- WRITTEN TASK
Rewrite the rows between the one containing "Best Choice Beef Gravy Jar 12 oz (300, 747)" and the one containing "Mc Cormick Brown Gravy Mix 0.87 oz (670, 359)", inclusive, keeping their text and increasing every coordinate in the answers by 138. Leave out all other rows.

- DATASET CONTENT

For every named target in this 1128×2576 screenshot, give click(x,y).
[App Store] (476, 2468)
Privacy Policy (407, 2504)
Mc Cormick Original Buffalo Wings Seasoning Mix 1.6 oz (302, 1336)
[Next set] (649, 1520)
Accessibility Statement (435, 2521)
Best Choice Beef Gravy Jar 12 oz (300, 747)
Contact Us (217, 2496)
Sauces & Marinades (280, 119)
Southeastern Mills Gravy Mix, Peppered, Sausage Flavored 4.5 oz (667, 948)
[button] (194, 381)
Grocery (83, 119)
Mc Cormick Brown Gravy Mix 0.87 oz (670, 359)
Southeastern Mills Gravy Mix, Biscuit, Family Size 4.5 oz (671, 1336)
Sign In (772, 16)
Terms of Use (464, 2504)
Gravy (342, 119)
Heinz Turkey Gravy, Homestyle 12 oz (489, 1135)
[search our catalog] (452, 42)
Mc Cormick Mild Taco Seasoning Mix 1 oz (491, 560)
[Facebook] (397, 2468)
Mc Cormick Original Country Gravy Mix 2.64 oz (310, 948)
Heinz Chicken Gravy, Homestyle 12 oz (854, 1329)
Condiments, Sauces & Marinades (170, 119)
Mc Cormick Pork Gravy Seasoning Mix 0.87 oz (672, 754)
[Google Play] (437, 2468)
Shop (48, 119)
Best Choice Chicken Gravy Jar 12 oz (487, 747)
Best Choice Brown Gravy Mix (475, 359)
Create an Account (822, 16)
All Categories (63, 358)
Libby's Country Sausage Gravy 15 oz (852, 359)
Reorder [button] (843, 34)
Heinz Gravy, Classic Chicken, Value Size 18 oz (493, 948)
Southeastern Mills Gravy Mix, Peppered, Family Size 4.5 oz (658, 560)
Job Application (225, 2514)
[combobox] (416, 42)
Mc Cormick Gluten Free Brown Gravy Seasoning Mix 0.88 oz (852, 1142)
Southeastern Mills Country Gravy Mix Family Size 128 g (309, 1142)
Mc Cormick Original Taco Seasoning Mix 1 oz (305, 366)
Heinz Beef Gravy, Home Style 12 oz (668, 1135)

- PROBLEM SOLUTION
Best Choice Beef Gravy Jar 12 oz (438, 885)
Contact Us (355, 2634)
Sauces & Marinades (418, 257)
Southeastern Mills Gravy Mix, Peppered, Sausage Flavored 4.5 oz (805, 1086)
[button] (332, 519)
Grocery (221, 257)
Mc Cormick Brown Gravy Mix 0.87 oz (808, 497)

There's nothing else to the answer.